The truth is, the folks who run the Rock and Roll Hall of Fame are by and large the same people who worked as rock critics in the seventies and eighties and consistently slammed and derided mainstream rock acts that are now considered "classic rock" and dismissed album-oriented rock radio as a formulaic radio format devised by conservative businessmen that allowed many a below-average white band to get airplay, which, they opine, never would have happened on a rock radio station that made playlists based on artistic and not commercial reasons.  These critics always hated seventies and eighties rock culture and everyone who merrily participated in it, thus producing Peter Frampton, prog, and heavy metal; Rock and Roll Hall of Fame inductions of artists not thought of as rock by anyone connected to that culture are these critics' revenge on rock acts and fans they detested.  And even though the critics never liked Duran Duran, I assume they've been nominated because the Hall wants to tick off the classic-rock crowd, which hated Duran Duran with a passion.
And folks like comedian and podcaster Joe Kwaczala have no problem with any of that.  "I get a lot of sh-- on my podcast,"Kwaczala wrote, "for claiming the 'roll' part of the term includes genres like R&B, soul, funk, and hip-hop," he writes. "But I think I’m right, and it appears the Hall agrees: Acts like Whitney Houston, Bill Withers, and Jay-Z. have recently been inducted, to name a few. So cry as you might that they’re 'not rock and roll,' but the point is moot. The ship has sailed, and there’s no coming back. And honestly, if it’s a ship that's playing Tupac Shakur (Class of 2017) and Nina Simone (Class of 2018), then it's a ship worth being on."

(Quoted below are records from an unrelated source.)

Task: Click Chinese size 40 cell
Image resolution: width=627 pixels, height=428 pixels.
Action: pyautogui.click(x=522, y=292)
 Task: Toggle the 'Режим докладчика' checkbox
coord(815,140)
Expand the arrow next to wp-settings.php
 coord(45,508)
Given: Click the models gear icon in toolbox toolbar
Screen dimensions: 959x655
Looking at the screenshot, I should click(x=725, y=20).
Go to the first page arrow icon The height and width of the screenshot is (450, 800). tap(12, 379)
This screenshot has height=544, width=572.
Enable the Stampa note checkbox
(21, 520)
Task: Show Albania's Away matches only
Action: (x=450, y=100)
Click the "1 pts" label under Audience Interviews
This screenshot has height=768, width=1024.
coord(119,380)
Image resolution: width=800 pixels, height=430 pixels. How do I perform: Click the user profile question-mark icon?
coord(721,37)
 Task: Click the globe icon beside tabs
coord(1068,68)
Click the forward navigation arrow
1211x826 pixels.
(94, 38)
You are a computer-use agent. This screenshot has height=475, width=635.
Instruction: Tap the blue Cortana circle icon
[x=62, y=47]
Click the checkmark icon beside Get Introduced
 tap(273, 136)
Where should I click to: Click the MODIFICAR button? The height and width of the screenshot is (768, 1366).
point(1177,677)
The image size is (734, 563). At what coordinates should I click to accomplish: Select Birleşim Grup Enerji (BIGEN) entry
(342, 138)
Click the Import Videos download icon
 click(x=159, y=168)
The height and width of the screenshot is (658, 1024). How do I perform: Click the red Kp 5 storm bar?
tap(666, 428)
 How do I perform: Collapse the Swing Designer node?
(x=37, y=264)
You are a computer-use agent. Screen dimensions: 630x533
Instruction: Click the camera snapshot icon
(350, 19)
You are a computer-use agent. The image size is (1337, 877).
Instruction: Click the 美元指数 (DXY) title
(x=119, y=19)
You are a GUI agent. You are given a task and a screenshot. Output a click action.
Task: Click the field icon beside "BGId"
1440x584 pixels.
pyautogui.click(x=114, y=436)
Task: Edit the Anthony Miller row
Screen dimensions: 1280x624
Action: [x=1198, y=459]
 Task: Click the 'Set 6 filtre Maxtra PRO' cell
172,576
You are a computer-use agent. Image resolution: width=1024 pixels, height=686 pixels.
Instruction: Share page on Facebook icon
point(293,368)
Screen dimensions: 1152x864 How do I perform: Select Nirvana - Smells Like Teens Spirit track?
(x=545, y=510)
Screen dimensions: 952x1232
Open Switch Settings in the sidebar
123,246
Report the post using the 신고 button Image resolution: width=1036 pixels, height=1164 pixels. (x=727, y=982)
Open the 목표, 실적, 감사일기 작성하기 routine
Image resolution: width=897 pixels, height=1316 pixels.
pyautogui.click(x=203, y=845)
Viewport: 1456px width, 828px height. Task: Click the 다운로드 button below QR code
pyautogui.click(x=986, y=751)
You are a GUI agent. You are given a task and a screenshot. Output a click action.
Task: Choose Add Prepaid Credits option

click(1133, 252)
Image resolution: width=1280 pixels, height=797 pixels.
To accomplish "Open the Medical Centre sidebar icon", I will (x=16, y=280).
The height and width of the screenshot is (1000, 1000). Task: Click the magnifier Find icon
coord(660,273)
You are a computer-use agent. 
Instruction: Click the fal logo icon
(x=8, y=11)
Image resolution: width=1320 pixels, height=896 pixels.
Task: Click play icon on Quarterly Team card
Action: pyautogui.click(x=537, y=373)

If Kwaczala wants to turn this debate into a question of race - see who he listed there? - he's entitled to do that.  I'll be the first person to say that Bill Withers belongs in the Rock and Roll Hall of Fame, and an argument can certainly be made for Nina Simone.  But if Kwaczala's ship also makes room for white performers like Duran Duran and Madonna, plus any rapper you'd care to name, I'm going to head for the lifeboats.
Let's see who actually gets inducted.  I'm rooting for Beck, the New York Dolls, and Rage Against the Machine.  As for snubs like Little Feat and Jethro Tull, I'm inclined to believe that if they ever got on Kwaczala's ship, he'd push them overboard.